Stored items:
* * * *

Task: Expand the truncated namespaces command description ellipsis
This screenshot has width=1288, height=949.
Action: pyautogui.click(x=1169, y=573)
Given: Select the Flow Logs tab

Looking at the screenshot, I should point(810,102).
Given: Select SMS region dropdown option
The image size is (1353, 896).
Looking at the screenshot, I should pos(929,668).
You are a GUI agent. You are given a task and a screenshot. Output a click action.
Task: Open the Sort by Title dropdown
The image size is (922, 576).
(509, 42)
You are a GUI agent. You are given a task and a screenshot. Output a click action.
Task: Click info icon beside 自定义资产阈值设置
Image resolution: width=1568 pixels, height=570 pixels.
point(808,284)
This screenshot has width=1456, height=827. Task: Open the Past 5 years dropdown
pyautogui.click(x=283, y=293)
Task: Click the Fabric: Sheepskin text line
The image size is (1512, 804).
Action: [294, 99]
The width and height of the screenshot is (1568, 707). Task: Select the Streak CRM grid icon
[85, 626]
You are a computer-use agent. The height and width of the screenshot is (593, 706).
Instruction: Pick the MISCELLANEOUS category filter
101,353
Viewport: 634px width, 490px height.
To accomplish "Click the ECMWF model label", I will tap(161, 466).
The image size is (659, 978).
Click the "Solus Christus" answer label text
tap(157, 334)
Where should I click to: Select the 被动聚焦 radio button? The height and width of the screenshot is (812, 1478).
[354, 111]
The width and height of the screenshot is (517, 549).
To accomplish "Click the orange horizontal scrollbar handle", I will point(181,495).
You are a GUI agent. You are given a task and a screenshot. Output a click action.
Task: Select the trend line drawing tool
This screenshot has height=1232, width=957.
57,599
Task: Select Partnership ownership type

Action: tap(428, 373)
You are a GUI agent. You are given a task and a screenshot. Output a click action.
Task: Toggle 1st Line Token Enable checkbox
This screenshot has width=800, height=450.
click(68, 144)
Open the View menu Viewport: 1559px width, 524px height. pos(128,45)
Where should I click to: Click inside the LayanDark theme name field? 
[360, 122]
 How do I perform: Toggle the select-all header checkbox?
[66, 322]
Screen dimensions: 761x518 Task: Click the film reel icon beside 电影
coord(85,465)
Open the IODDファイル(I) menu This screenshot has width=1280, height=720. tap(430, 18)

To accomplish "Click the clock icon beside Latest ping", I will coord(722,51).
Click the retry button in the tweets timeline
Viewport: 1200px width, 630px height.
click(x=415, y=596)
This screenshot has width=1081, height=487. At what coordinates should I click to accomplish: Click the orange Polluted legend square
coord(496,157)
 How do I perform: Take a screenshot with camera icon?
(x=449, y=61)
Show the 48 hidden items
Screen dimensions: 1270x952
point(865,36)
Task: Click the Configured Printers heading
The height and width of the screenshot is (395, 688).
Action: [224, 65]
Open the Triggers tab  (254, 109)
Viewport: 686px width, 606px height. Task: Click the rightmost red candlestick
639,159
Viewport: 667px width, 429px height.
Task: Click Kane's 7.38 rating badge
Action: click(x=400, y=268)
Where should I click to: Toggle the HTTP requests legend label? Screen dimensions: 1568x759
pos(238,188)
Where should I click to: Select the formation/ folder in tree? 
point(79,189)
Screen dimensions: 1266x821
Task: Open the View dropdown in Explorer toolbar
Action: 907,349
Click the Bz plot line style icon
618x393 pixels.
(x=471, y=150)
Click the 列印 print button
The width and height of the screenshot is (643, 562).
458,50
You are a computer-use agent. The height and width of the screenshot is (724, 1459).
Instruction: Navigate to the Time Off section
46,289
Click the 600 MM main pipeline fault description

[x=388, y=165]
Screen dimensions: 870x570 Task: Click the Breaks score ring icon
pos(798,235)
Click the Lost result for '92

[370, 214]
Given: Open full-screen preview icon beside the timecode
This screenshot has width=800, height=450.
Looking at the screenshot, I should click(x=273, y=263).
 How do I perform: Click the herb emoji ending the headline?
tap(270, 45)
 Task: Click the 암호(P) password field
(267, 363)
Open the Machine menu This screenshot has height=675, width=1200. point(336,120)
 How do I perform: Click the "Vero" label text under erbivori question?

* * * *

[ASSIGNED TASK]:
All lines of the data above must be repeated exactly.

[SOLUTION]:
Task: Expand the truncated namespaces command description ellipsis
This screenshot has width=1288, height=949.
Action: pyautogui.click(x=1169, y=573)
Given: Select the Flow Logs tab

Looking at the screenshot, I should point(810,102).
Given: Select SMS region dropdown option
The image size is (1353, 896).
Looking at the screenshot, I should pos(929,668).
You are a GUI agent. You are given a task and a screenshot. Output a click action.
Task: Open the Sort by Title dropdown
The image size is (922, 576).
(509, 42)
You are a GUI agent. You are given a task and a screenshot. Output a click action.
Task: Click info icon beside 自定义资产阈值设置
Image resolution: width=1568 pixels, height=570 pixels.
point(808,284)
This screenshot has width=1456, height=827. Task: Open the Past 5 years dropdown
pyautogui.click(x=283, y=293)
Task: Click the Fabric: Sheepskin text line
The image size is (1512, 804).
Action: [294, 99]
The width and height of the screenshot is (1568, 707). Task: Select the Streak CRM grid icon
[85, 626]
You are a computer-use agent. The height and width of the screenshot is (593, 706).
Instruction: Pick the MISCELLANEOUS category filter
101,353
Viewport: 634px width, 490px height.
To accomplish "Click the ECMWF model label", I will tap(161, 466).
The image size is (659, 978).
Click the "Solus Christus" answer label text
tap(157, 334)
Where should I click to: Select the 被动聚焦 radio button? The height and width of the screenshot is (812, 1478).
[354, 111]
The width and height of the screenshot is (517, 549).
To accomplish "Click the orange horizontal scrollbar handle", I will point(181,495).
You are a GUI agent. You are given a task and a screenshot. Output a click action.
Task: Select the trend line drawing tool
This screenshot has height=1232, width=957.
57,599
Task: Select Partnership ownership type

Action: tap(428, 373)
You are a GUI agent. You are given a task and a screenshot. Output a click action.
Task: Toggle 1st Line Token Enable checkbox
This screenshot has width=800, height=450.
click(68, 144)
Open the View menu Viewport: 1559px width, 524px height. pos(128,45)
Where should I click to: Click inside the LayanDark theme name field? 
[360, 122]
 How do I perform: Toggle the select-all header checkbox?
[66, 322]
Screen dimensions: 761x518 Task: Click the film reel icon beside 电影
coord(85,465)
Open the IODDファイル(I) menu This screenshot has width=1280, height=720. tap(430, 18)

To accomplish "Click the clock icon beside Latest ping", I will coord(722,51).
Click the retry button in the tweets timeline
Viewport: 1200px width, 630px height.
click(x=415, y=596)
This screenshot has width=1081, height=487. At what coordinates should I click to accomplish: Click the orange Polluted legend square
coord(496,157)
 How do I perform: Take a screenshot with camera icon?
(x=449, y=61)
Show the 48 hidden items
Screen dimensions: 1270x952
point(865,36)
Task: Click the Configured Printers heading
The height and width of the screenshot is (395, 688).
Action: [224, 65]
Open the Triggers tab  (254, 109)
Viewport: 686px width, 606px height. Task: Click the rightmost red candlestick
639,159
Viewport: 667px width, 429px height.
Task: Click Kane's 7.38 rating badge
Action: click(x=400, y=268)
Where should I click to: Toggle the HTTP requests legend label? Screen dimensions: 1568x759
pos(238,188)
Where should I click to: Select the formation/ folder in tree? 
point(79,189)
Screen dimensions: 1266x821
Task: Open the View dropdown in Explorer toolbar
Action: 907,349
Click the Bz plot line style icon
618x393 pixels.
(x=471, y=150)
Click the 列印 print button
The width and height of the screenshot is (643, 562).
458,50
You are a computer-use agent. The height and width of the screenshot is (724, 1459).
Instruction: Navigate to the Time Off section
46,289
Click the 600 MM main pipeline fault description

[x=388, y=165]
Screen dimensions: 870x570 Task: Click the Breaks score ring icon
pos(798,235)
Click the Lost result for '92

[370, 214]
Given: Open full-screen preview icon beside the timecode
This screenshot has width=800, height=450.
Looking at the screenshot, I should click(x=273, y=263).
 How do I perform: Click the herb emoji ending the headline?
tap(270, 45)
 Task: Click the 암호(P) password field
(267, 363)
Open the Machine menu This screenshot has height=675, width=1200. point(336,120)
 How do I perform: Click the "Vero" label text under erbivori question?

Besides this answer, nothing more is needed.